What the exercise asks: Edit the listing from the line containing "This screenshot has height=1095, width=716." through the line containing "click(114, 158)", replacing "Business Directory" with "Contact Directory" and leaving everything else unchanged. Return only those lines.

[Records from a data source]

......

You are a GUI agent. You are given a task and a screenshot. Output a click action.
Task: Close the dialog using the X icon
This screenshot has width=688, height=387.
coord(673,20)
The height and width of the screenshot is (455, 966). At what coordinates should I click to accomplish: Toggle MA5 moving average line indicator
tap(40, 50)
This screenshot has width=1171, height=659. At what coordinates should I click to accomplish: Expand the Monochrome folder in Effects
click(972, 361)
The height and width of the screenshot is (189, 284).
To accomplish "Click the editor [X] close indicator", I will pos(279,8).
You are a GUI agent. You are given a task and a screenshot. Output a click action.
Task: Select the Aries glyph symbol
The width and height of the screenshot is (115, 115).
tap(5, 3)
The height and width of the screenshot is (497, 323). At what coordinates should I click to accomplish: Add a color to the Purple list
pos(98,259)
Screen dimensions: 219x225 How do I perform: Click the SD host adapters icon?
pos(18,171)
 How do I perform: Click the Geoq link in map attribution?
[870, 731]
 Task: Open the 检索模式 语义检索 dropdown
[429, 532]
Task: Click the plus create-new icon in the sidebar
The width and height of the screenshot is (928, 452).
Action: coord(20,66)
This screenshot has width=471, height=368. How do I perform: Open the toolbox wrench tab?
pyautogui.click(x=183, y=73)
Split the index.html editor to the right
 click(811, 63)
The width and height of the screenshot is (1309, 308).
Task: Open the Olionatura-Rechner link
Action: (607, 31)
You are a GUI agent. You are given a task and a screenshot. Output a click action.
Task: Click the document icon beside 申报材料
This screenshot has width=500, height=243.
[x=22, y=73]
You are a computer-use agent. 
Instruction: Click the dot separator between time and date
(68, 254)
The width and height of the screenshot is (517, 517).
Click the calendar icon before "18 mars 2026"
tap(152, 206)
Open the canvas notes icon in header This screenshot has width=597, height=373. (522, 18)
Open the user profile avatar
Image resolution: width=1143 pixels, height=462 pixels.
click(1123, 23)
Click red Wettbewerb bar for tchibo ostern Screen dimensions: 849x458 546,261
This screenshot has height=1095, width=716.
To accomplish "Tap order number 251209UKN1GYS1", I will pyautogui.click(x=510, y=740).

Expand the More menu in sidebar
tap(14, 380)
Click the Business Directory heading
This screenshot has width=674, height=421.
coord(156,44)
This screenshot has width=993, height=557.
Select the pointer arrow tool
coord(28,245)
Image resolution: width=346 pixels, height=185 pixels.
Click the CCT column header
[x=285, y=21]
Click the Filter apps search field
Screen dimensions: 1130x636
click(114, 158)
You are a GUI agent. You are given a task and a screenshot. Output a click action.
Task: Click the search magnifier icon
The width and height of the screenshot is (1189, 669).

......

Task answer:
This screenshot has height=1095, width=716.
To accomplish "Tap order number 251209UKN1GYS1", I will pyautogui.click(x=510, y=740).

Expand the More menu in sidebar
tap(14, 380)
Click the Contact Directory heading
This screenshot has width=674, height=421.
coord(156,44)
This screenshot has width=993, height=557.
Select the pointer arrow tool
coord(28,245)
Image resolution: width=346 pixels, height=185 pixels.
Click the CCT column header
[x=285, y=21]
Click the Filter apps search field
Screen dimensions: 1130x636
click(114, 158)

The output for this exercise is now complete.